From the data that follows, print exactly the lines starting at the one containing "This screenshot has height=376, width=251." and ending at the one containing "727x532 pixels. At"; include both of them and nothing more.

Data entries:
▼

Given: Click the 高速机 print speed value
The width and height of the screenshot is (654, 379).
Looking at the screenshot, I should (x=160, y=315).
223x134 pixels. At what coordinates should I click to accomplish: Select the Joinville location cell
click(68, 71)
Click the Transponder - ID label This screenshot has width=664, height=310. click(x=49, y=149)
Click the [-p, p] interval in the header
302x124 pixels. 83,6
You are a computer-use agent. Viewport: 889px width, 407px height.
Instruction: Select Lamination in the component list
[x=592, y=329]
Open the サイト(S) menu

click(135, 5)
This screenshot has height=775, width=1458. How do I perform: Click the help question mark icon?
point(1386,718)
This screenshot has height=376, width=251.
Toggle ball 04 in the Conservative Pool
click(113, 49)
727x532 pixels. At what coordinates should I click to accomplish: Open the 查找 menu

▲
▼

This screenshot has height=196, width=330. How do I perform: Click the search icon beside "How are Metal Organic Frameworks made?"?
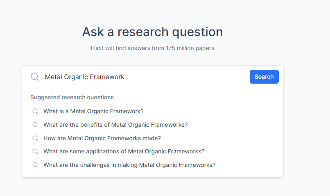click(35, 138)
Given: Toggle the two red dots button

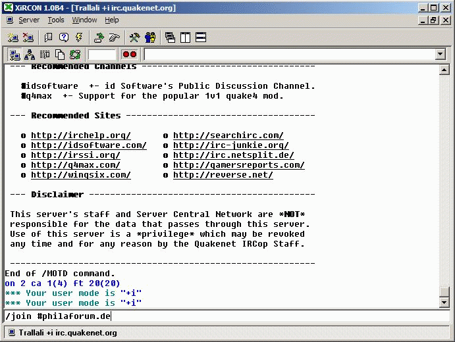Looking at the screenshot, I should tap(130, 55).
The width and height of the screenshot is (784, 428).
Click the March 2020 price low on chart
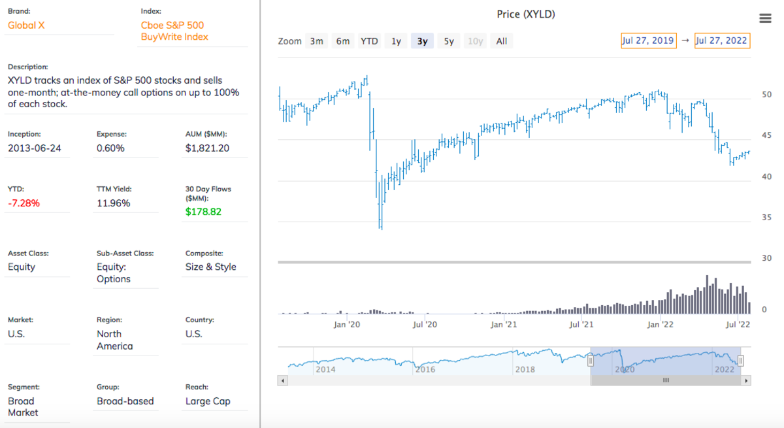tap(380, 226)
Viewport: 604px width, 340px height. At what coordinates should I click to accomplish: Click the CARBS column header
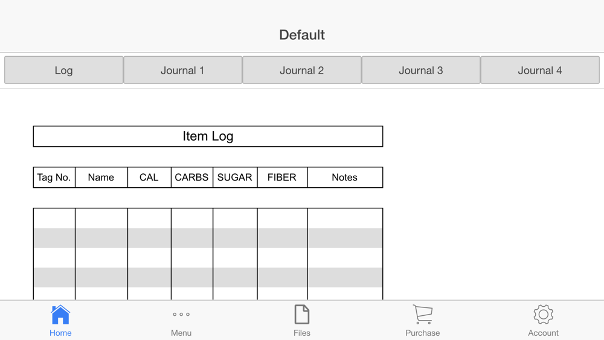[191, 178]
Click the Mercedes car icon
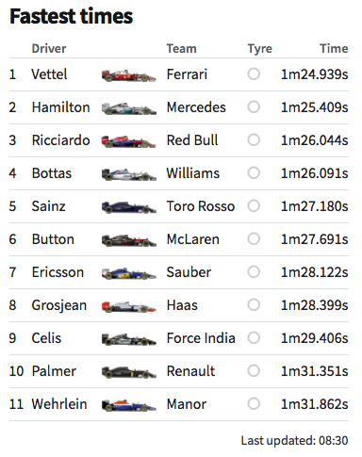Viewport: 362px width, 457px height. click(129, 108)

▲
▼

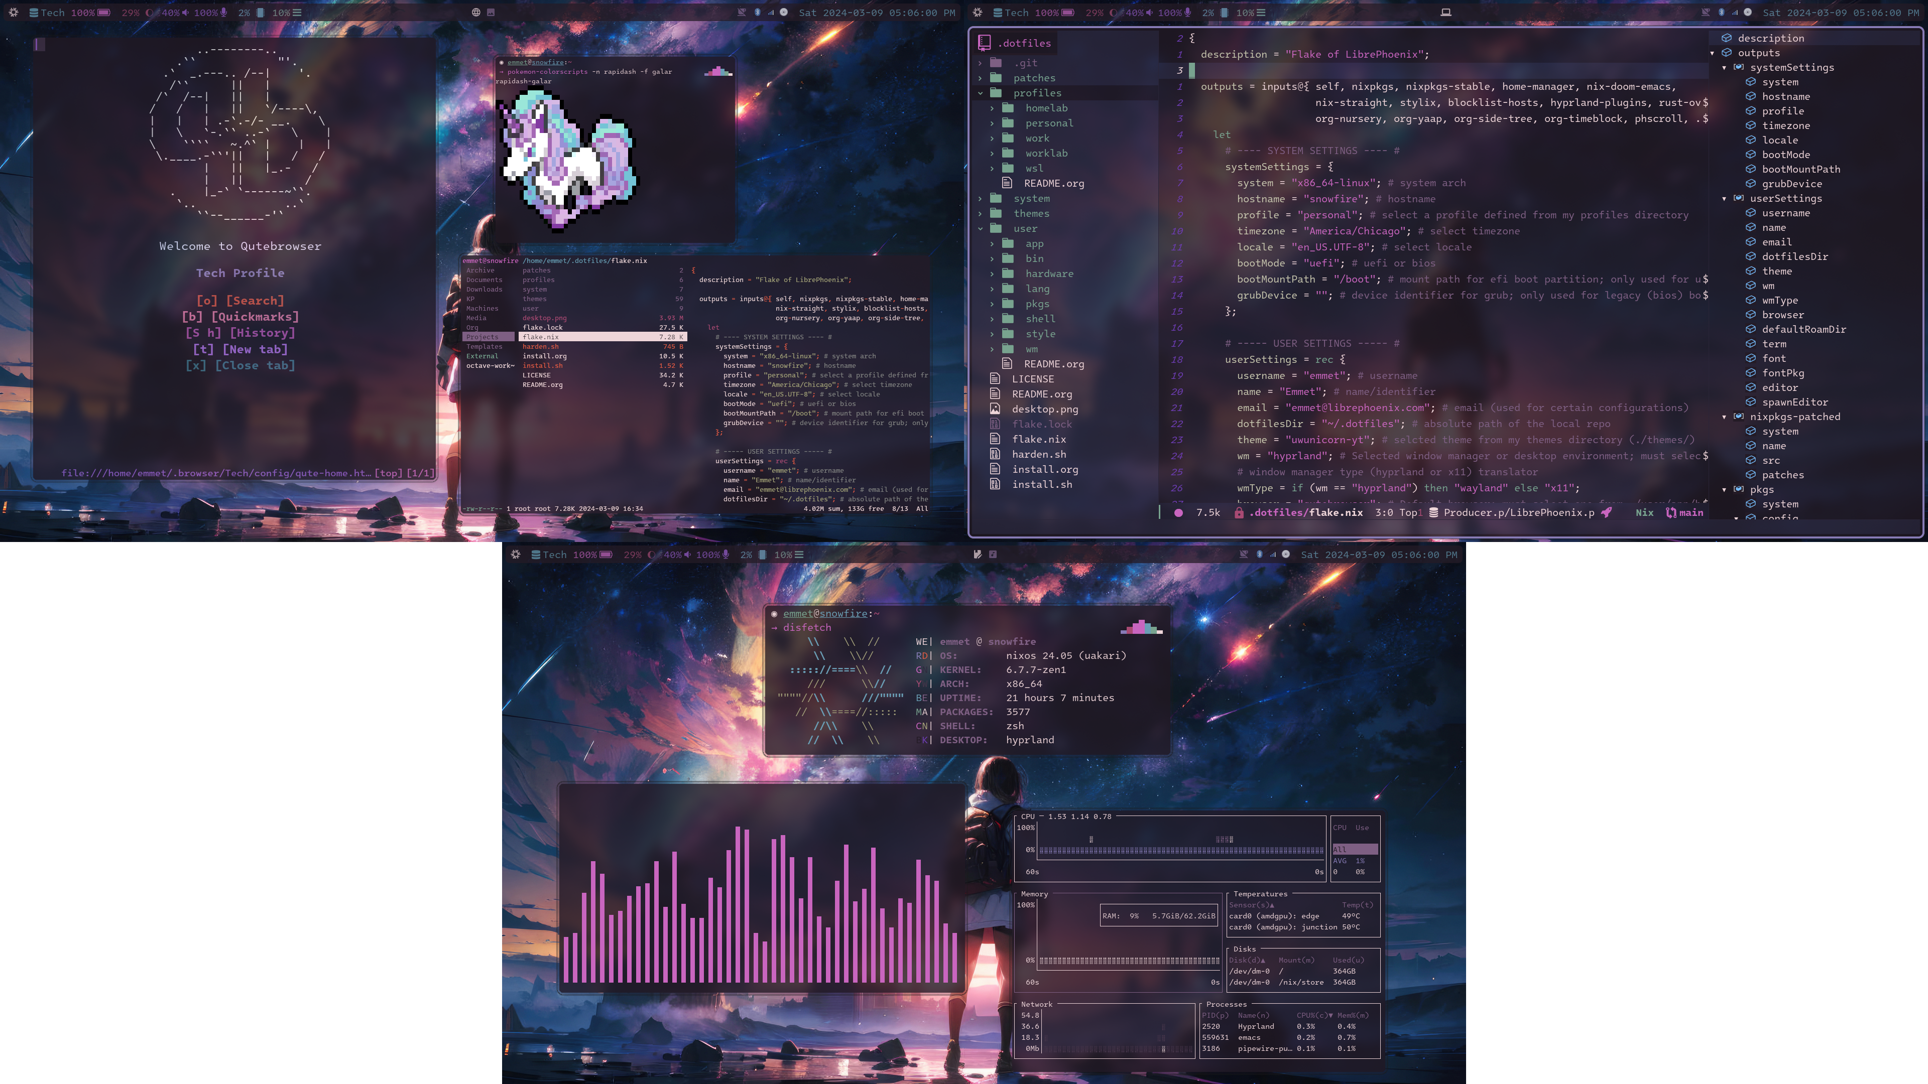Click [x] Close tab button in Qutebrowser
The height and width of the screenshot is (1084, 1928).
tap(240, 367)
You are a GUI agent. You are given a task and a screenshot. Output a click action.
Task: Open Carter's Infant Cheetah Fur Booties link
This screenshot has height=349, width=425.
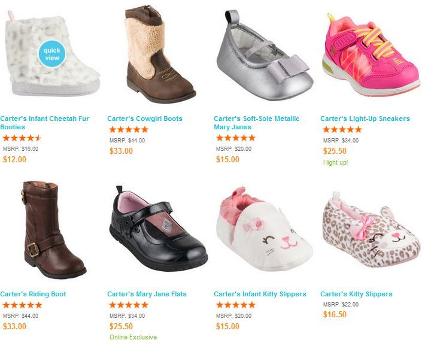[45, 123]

▲

Worked solution:
This screenshot has height=376, width=251.
Toggle ball 04 in the Conservative Pool
click(113, 49)
727x532 pixels. At what coordinates should I click to accomplish: Open the 查找 menu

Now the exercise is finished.